Menjaga Akar dan Menghormati Waktu: Dua Pilar Kehidupan dalam Kearifan Sunda


"Ulah hilap kana asal, sabab didinya aya akar kahirupan. Ulah leungit ku waktu, sabab waktu téh guru nu teu nyarita."

Kutipan ini mengandung dua pesan mendalam yang saling melengkapi: pentingnya mengenali asal-usul dan urgensi untuk menghargai waktu. Dalam tradisi Sunda yang kaya akan nilai-nilai kearifan lokal, kata-kata ini bukan sekadar nasihat, tetapi juga cerminan dari filosofi hidup yang mengakar kuat dalam budaya masyarakatnya.

Bagian pertama, “Ulah hilap kana asal, sabab didinya aya akar kahirupan,” mengajak kita untuk tidak melupakan asal-usul. Asal di sini bisa dimaknai sebagai tempat lahir, keluarga, budaya, nilai-nilai, bahkan spiritualitas yang membentuk identitas seseorang. Dalam dunia yang semakin cepat dan global, banyak orang yang terlepas dari akarnya, merasa asing terhadap jati dirinya sendiri. Padahal, akar adalah sumber kekuatan. Ia adalah fondasi yang menopang pertumbuhan, arah, dan makna hidup.

Melupakan asal berarti kehilangan arah. Ketika seseorang tidak lagi mengenali siapa dirinya, dari mana ia datang, dan nilai apa yang membentuknya, maka ia mudah terombang-ambing oleh pengaruh luar. Ia menjadi rapuh, mudah goyah, dan kehilangan pijakan. Sebaliknya, mengenali dan menghormati asal adalah bentuk penghargaan terhadap sejarah pribadi dan kolektif. Ia menjadi sumber kebijaksanaan, tempat kembali saat tersesat, dan cahaya yang menuntun langkah ke depan.

Bagian kedua dari kutipan, “Ulah leungit ku waktu, sabab waktu téh guru nu teu nyarita,” adalah pengingat tentang waktu sebagai guru yang diam. Waktu tidak pernah berbicara, tetapi ia mengajarkan segalanya. Ia mengajarkan tentang kehilangan, tentang pertumbuhan, tentang perubahan, dan tentang keteguhan. Waktu tidak bisa dihentikan, tidak bisa dipercepat, dan tidak bisa diulang. Maka, siapa yang lalai terhadap waktu, akan kehilangan pelajaran paling berharga dalam hidup.
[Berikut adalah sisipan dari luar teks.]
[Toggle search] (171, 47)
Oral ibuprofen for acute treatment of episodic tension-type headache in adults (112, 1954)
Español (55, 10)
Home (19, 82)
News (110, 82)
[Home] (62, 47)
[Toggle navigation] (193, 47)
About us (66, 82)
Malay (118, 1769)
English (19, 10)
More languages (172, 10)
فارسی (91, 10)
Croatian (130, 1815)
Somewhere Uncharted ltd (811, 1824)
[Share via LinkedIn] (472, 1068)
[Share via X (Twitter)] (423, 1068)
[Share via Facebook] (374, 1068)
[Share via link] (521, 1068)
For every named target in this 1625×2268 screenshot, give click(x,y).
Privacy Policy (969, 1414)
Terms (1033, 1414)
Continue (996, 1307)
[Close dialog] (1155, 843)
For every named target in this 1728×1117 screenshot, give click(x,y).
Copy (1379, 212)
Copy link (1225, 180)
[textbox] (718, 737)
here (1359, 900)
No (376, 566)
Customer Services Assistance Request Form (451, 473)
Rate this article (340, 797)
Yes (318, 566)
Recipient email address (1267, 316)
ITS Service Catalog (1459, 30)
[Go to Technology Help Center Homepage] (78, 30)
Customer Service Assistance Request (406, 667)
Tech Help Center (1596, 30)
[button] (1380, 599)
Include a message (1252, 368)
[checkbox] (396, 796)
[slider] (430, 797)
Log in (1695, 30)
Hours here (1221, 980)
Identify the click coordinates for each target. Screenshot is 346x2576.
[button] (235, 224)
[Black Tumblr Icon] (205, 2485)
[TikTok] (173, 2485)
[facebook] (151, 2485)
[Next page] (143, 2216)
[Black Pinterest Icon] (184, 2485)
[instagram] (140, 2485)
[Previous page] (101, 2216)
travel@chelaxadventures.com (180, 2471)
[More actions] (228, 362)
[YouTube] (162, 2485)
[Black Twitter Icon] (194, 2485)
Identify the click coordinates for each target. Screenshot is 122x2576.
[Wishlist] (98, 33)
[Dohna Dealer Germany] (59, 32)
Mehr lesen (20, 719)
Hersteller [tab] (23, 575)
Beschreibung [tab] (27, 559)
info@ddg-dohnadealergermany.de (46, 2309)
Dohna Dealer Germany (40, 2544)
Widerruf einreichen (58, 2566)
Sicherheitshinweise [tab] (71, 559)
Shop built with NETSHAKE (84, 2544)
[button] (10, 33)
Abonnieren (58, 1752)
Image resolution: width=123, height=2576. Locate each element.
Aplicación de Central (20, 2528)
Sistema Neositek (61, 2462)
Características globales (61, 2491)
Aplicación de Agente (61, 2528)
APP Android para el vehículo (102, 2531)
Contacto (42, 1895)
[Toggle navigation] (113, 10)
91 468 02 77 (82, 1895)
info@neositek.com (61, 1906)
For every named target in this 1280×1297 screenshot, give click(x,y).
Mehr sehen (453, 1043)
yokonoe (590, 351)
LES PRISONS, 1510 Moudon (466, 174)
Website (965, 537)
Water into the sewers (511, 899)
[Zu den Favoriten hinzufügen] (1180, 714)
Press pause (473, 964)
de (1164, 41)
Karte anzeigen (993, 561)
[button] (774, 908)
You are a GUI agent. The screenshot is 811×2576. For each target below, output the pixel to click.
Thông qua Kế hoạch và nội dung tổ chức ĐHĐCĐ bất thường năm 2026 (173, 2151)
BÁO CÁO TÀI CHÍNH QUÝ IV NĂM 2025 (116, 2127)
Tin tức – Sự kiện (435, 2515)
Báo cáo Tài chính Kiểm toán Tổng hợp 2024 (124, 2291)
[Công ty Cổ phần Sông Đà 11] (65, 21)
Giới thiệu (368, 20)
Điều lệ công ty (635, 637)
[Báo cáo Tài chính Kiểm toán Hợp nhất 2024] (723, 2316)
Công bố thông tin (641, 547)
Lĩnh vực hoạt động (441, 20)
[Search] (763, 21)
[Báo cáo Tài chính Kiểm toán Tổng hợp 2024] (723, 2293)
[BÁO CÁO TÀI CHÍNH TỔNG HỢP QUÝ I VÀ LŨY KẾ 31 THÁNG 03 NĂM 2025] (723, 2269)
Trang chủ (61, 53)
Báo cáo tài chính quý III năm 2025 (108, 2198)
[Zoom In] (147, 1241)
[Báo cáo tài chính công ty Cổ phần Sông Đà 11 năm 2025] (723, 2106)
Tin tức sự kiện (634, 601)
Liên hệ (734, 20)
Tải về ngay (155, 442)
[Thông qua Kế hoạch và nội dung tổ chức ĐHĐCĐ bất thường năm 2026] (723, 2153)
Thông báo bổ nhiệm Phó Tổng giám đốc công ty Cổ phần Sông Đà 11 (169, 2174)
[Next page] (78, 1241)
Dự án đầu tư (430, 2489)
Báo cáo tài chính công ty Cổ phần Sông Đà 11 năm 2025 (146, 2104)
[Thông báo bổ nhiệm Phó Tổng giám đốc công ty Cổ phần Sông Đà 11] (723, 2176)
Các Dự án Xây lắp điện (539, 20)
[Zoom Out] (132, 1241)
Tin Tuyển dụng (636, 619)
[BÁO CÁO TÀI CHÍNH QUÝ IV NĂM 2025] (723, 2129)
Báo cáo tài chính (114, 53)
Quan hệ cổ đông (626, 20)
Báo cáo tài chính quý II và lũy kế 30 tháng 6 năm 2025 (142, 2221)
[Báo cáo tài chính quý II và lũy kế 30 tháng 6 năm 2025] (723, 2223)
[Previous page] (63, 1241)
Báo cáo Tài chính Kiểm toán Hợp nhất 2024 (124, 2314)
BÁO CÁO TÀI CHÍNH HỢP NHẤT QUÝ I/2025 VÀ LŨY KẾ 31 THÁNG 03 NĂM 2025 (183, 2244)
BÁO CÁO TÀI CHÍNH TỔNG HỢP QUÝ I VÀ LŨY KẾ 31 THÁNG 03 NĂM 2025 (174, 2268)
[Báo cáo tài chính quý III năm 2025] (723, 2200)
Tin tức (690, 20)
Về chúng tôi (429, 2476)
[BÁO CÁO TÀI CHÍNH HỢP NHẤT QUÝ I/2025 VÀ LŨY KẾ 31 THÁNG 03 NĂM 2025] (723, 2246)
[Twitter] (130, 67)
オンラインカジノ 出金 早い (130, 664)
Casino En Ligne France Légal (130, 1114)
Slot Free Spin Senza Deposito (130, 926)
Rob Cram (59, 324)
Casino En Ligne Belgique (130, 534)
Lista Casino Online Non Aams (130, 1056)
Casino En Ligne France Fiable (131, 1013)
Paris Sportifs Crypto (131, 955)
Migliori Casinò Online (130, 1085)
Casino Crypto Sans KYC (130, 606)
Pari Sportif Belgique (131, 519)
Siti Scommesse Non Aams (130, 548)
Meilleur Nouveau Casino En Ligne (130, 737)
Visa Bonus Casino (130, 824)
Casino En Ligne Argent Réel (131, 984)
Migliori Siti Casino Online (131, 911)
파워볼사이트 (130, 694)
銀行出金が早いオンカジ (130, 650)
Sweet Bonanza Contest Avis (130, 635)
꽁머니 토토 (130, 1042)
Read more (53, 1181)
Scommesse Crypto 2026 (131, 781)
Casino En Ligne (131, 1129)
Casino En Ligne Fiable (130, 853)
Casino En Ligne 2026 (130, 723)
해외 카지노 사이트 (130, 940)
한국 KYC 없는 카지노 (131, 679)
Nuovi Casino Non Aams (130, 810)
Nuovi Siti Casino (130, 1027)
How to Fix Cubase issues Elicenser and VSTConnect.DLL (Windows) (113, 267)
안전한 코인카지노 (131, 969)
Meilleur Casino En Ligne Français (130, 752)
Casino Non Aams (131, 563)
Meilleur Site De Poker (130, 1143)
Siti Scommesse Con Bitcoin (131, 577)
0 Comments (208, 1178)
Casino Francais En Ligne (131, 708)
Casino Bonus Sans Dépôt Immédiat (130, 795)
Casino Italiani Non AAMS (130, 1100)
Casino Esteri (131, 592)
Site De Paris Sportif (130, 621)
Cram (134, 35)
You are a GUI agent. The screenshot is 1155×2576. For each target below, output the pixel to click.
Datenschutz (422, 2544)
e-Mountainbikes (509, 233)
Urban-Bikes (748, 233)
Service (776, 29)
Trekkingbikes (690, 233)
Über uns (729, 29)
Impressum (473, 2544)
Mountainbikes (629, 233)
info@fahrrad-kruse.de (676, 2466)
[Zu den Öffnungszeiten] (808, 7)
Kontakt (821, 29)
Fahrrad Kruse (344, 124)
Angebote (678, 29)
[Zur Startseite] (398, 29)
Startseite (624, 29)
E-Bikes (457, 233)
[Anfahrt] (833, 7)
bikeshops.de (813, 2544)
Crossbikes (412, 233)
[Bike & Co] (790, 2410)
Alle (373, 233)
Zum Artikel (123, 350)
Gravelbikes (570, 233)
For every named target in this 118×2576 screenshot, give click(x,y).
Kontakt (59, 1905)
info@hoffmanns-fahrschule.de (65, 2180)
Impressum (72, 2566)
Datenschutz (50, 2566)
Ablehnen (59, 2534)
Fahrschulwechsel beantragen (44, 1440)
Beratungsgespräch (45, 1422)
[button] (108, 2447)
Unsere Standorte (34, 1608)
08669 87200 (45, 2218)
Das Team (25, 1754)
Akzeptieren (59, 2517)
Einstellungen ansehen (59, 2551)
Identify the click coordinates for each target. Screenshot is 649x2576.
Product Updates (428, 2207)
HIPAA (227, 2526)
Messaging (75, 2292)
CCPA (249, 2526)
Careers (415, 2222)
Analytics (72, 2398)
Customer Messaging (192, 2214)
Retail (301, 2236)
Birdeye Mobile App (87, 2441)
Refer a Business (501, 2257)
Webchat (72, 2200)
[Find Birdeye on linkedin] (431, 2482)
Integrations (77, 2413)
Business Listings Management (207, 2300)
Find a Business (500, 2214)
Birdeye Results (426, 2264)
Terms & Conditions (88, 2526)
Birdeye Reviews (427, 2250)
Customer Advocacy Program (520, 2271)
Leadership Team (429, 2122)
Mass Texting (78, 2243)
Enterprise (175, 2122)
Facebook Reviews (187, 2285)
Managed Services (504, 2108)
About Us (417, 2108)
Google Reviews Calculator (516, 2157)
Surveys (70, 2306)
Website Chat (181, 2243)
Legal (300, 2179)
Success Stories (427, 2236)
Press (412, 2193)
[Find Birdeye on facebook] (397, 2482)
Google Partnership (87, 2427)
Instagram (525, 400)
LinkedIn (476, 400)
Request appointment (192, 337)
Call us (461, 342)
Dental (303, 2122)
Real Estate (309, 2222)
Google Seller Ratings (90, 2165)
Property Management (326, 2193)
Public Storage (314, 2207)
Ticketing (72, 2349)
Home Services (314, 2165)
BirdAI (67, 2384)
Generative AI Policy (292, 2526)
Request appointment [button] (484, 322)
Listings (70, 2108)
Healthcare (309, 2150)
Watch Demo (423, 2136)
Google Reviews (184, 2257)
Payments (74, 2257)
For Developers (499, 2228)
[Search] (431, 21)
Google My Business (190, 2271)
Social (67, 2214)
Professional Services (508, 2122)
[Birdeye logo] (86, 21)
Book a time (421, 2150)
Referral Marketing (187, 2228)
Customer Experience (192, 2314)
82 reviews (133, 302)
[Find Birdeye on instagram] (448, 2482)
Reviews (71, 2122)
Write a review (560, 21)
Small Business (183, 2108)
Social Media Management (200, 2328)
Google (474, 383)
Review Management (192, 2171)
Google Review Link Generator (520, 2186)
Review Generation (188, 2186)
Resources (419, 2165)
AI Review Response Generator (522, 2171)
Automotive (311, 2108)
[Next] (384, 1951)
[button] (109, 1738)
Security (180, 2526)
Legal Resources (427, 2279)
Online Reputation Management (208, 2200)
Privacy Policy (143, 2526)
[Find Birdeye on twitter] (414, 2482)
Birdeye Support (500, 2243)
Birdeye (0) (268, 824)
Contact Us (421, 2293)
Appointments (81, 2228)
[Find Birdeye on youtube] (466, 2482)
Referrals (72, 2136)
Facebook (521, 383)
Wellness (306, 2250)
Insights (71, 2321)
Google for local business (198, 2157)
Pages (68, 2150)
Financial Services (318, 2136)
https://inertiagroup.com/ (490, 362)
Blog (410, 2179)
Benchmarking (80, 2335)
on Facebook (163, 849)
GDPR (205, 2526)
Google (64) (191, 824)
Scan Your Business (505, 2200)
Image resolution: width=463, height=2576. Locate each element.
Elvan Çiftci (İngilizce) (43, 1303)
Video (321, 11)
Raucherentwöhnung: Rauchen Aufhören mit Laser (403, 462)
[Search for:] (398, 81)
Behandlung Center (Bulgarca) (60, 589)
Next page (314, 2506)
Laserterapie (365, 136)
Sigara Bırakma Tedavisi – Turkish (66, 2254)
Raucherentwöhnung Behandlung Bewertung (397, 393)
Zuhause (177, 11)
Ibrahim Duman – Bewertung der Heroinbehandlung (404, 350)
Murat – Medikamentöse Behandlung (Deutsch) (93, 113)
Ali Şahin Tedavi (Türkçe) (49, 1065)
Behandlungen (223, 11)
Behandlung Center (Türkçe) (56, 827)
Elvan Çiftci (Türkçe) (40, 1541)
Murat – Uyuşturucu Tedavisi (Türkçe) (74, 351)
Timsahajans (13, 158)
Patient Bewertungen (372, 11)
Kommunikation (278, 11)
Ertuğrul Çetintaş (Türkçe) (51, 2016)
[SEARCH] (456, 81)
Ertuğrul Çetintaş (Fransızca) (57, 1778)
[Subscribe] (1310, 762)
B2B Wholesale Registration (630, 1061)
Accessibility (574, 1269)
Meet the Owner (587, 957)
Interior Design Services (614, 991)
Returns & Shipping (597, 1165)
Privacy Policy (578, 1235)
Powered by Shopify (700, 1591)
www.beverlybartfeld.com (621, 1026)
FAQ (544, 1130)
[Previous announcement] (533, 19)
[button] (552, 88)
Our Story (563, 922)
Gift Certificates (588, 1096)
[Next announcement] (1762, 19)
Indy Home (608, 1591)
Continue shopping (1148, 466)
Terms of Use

Dalam kehidupan modern, waktu sering kali diperlakukan sebagai alat produksi, sebagai angka dalam jadwal, atau sebagai beban yang harus dikejar. Padahal, waktu adalah ruang untuk belajar, untuk merenung, dan untuk bertumbuh. Ia tidak bersuara, tetapi setiap detiknya membawa pesan. Ketika seseorang menyia-nyiakan waktu, ia sedang menolak pelajaran yang paling jujur dan paling konsisten dalam hidupnya.

Kutipan ini mengajarkan keseimbangan antara menghargai masa lalu dan memanfaatkan masa kini. Ia mengajak untuk tidak melupakan akar, tetapi juga tidak terjebak dalam nostalgia. Ia mendorong untuk menghormati waktu, tetapi juga tidak terburu-buru. Dalam akar ada kekuatan, dalam waktu ada pelajaran. Keduanya adalah pilar yang menopang kehidupan yang bermakna.

Dalam konteks spiritual, mengenali asal juga berarti mengenali asal penciptaan. Bahwa manusia berasal dari Tuhan, dan akan kembali kepada-Nya. Maka, hidup bukan hanya soal bergerak maju, tetapi juga soal kembali. Waktu menjadi jalan yang mengantar kita pulang, dan asal menjadi penanda arah agar kita tidak tersesat.

Kearifan dalam kutipan ini sangat relevan untuk semua generasi. Ia mengajak untuk hidup dengan kesadaran, dengan penghormatan terhadap sejarah, dan dengan penghargaan terhadap waktu. Karena hanya dengan mengenali akar dan menghormati waktu, seseorang bisa menjalani hidup dengan utuh, tidak tercerabut, dan tidak terbuang.